All Forums UDA
09 Feb 2009
why should we use SET table ?

A SET table force Teradata to check for duplicate rows every time a row is inserted or updated. This can cause a lot of overhead on such operations. Why cant we use multiset tables for all Tables which we are insert by other tables in DWH and use "Group By " to insert rows ?

Jim Chapman 449 posts Joined 09/04
10 Feb 2009

There's no reason to use a SET (as opposed to MULTISET) table if you don't need the automatic duplicatechecking. By the way, if a table has a uniqueness constraint defined on some set of columns (i.e., a primary key or unique index), then there is absolutely no difference between set and multset, as only the uniqueness constraint will be enforced in either case.

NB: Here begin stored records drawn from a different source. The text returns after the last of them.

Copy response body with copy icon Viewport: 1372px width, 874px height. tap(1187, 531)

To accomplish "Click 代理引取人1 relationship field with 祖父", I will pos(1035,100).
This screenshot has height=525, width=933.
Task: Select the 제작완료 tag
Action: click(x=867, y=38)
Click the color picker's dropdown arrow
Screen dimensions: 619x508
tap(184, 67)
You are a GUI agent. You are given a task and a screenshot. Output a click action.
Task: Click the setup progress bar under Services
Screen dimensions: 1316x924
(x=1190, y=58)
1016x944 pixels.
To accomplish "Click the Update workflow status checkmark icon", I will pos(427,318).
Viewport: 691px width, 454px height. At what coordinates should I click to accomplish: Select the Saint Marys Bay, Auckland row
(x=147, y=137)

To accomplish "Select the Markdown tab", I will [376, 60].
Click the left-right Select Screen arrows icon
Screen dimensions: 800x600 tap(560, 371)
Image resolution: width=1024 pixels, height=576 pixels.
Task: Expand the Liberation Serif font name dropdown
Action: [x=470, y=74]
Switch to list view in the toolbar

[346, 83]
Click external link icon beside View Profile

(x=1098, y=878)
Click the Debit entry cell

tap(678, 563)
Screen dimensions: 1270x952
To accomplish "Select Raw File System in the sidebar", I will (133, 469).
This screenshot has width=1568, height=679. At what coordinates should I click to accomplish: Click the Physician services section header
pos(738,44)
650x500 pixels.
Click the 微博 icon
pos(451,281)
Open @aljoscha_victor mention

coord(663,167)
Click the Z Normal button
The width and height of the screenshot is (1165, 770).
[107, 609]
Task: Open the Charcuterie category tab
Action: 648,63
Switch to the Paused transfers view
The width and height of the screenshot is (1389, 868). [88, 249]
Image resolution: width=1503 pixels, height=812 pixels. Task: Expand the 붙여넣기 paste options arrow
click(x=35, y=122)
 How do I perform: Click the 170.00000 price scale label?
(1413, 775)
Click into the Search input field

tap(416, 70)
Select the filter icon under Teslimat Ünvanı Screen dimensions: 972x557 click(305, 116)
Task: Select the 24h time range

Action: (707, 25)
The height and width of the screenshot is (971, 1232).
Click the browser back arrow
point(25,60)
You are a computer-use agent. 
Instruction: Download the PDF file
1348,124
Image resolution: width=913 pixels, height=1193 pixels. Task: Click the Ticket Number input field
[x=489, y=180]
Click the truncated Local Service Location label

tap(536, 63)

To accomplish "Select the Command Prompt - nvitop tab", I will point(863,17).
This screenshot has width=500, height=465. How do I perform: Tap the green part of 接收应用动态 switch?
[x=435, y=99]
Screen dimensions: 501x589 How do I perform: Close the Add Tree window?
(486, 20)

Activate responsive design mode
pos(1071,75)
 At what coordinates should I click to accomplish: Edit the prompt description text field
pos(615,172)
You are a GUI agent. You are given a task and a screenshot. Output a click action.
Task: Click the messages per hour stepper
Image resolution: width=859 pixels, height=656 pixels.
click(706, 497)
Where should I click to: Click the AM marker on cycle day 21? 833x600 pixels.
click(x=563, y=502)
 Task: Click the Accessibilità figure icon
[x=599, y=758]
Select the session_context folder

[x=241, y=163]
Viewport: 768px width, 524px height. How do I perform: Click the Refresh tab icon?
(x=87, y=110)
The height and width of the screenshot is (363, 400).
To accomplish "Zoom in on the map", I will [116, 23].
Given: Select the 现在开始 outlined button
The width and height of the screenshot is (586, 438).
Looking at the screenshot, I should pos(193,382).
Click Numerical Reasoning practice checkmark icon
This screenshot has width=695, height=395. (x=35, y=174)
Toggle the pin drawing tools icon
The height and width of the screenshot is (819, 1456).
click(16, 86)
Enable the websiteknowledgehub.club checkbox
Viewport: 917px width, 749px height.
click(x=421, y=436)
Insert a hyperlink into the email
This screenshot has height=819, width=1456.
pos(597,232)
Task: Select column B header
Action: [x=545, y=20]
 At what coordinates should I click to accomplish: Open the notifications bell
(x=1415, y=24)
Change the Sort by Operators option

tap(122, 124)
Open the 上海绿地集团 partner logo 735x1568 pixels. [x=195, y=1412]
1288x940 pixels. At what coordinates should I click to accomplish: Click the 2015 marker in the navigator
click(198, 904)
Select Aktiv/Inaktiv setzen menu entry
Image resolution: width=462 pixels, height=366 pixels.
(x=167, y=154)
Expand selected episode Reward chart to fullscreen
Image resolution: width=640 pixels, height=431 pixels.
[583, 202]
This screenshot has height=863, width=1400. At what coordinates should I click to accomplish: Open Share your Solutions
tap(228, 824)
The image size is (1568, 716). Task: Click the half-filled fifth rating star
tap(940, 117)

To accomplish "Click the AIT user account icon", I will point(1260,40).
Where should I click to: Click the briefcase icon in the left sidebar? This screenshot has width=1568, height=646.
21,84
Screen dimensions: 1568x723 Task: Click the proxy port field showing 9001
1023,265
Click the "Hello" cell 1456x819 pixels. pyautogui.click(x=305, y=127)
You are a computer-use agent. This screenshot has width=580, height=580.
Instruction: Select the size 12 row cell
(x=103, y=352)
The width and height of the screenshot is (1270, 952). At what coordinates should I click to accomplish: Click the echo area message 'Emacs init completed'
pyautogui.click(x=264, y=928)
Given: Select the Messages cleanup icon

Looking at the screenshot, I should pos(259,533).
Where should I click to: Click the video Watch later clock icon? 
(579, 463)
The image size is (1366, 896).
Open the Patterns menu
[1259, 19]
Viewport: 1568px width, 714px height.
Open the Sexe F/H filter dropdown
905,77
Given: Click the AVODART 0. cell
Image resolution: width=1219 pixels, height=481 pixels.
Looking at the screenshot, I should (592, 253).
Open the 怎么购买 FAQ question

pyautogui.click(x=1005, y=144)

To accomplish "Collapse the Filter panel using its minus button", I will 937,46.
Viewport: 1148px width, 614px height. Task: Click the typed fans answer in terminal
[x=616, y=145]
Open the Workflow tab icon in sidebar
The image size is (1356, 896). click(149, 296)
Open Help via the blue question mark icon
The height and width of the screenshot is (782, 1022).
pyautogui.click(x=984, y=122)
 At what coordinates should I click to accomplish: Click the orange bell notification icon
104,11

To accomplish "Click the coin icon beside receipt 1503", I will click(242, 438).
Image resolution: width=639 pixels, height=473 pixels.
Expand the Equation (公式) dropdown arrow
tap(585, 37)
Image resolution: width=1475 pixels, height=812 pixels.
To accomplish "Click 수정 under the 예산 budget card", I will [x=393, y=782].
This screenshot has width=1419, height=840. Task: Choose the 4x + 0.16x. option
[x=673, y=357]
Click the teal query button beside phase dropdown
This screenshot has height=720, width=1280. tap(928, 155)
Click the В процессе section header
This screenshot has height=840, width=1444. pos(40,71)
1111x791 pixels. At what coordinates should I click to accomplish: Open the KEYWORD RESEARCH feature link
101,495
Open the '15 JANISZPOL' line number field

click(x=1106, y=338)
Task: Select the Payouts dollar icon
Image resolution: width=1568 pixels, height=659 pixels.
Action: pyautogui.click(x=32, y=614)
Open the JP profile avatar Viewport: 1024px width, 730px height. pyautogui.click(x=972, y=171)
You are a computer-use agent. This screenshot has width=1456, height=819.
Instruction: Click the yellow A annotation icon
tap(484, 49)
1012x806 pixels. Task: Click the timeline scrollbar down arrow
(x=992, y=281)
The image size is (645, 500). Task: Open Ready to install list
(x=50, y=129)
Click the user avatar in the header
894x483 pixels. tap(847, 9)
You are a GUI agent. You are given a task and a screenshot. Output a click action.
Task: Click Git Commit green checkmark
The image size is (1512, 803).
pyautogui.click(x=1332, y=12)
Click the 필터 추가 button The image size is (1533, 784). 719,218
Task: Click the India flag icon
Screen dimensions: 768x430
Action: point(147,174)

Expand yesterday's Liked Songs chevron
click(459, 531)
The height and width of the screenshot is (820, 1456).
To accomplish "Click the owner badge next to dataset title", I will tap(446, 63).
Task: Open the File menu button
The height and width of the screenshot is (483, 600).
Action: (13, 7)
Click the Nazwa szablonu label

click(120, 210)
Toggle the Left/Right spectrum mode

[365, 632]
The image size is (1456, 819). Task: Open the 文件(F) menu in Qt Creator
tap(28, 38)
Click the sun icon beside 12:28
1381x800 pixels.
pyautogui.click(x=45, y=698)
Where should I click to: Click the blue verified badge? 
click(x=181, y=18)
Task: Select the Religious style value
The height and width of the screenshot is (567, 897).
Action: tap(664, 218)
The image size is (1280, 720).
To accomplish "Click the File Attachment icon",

Fred 1096 posts Joined 08/04
10 Feb 2009

Actually, there IS a difference between SET and MULTISET even if you have a UNIQUE index:CREATE TABLE T1 (c1 INTEGER NOT NULL, c2 INTEGER) PRIMARY INDEX (c1);INSERT T1 VALUES (1,1);INSERT T1 VALUES (1,2);INSERT T1 VALUES (2,1);CREATE SET TABLE T2_S (c1 INTEGER NOT NULL) UNIQUE PRIMARY INDEX (c1);CREATE MULTISET TABLE T2_MS (c1 INTEGER NOT NULL) UNIQUE PRIMARY INDEX (c1);INSERT T2_S SELECT c1 FROM T1;/* succeeds - quietly eliminates the duplicate and inserts 2 rows */INSERT T2_MS SELECT c1 FROM T1;/* fails with duplicate key error */

11 Feb 2009

Hi Jim Chapman / Fred PluebellI am concerned about Time taken to load the Set Vs MultiSet tablesIn my application there are many Set tables created for storing temp result For loading these set tables its taking more time, as we are planning to change it in to MultiSet and put a group by all columns to remove duplicate rows , table index is Primary Index, (is it the correct way?)

Fred 1096 posts Joined 08/04
11 Feb 2009

First, I'd suggest you verify that you have chosen a good Primary Index. If the number of rows with any given PI value is small, the SET table duplicate row checking overhead is small. There may be cases in which an extremely non-unique PI is a reasonable choice; in those cases changing to MULTISET is certainly worth considering. Just be sure you aren't covering up the real problem.

jconcepcion1 4 posts Joined 03/12
10 Jul 2012

(Somewhat of a late comment relative to the prior posts, but the internet is timeless and it will help any googlers).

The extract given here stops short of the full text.